# MATERIAL FOR THIS TASK
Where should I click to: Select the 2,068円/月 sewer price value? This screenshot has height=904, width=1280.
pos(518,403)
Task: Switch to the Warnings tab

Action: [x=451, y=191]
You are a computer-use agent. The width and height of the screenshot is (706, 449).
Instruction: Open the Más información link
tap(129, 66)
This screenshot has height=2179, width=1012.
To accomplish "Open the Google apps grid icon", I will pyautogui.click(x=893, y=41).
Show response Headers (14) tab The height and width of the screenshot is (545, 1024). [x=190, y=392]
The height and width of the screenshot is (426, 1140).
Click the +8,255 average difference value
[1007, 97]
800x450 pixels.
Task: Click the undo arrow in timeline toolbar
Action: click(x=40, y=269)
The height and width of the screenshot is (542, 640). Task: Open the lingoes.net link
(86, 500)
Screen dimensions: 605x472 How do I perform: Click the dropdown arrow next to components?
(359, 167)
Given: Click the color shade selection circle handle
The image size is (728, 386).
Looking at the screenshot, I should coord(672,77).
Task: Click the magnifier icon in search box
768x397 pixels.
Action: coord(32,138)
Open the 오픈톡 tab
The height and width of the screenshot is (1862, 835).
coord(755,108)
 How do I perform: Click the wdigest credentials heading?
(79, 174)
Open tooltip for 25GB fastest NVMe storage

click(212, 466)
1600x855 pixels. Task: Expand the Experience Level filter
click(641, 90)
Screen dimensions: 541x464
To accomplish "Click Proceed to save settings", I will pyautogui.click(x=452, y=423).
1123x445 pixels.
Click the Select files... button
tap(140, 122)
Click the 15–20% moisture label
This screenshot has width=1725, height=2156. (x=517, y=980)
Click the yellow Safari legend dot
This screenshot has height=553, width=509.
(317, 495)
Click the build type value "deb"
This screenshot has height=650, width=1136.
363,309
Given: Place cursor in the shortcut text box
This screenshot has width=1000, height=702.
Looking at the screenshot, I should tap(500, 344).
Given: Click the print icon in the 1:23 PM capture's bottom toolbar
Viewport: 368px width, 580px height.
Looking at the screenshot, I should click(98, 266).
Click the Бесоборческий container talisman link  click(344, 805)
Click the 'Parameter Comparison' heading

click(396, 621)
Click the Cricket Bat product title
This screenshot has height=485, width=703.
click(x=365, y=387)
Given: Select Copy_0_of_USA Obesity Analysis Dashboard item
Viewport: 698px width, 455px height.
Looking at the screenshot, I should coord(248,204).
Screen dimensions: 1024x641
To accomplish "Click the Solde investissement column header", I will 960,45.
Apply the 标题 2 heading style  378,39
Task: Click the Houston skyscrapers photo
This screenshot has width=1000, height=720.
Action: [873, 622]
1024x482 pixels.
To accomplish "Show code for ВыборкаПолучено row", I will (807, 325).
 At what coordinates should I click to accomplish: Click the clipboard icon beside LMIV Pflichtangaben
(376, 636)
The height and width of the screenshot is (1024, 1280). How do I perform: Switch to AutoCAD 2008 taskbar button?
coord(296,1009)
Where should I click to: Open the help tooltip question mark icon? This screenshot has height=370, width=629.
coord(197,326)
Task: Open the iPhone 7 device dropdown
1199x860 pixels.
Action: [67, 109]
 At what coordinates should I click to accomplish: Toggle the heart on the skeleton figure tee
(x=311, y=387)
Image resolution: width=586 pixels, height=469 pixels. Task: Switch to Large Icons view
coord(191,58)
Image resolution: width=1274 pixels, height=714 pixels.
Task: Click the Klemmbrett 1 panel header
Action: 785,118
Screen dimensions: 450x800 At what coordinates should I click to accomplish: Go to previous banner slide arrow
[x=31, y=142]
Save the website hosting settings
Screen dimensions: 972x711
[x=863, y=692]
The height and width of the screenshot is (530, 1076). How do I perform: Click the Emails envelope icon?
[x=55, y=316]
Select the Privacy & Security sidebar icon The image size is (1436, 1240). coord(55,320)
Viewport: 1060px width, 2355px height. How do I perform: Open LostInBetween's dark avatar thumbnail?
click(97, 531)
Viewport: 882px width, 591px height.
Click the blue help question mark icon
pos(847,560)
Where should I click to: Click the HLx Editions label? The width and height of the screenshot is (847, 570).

# WHAT IS BEING ASKED
From the material above, please return each line containing "settings".

# ANSWER SPACE
To accomplish "Click Proceed to save settings", I will pyautogui.click(x=452, y=423).
Save the website hosting settings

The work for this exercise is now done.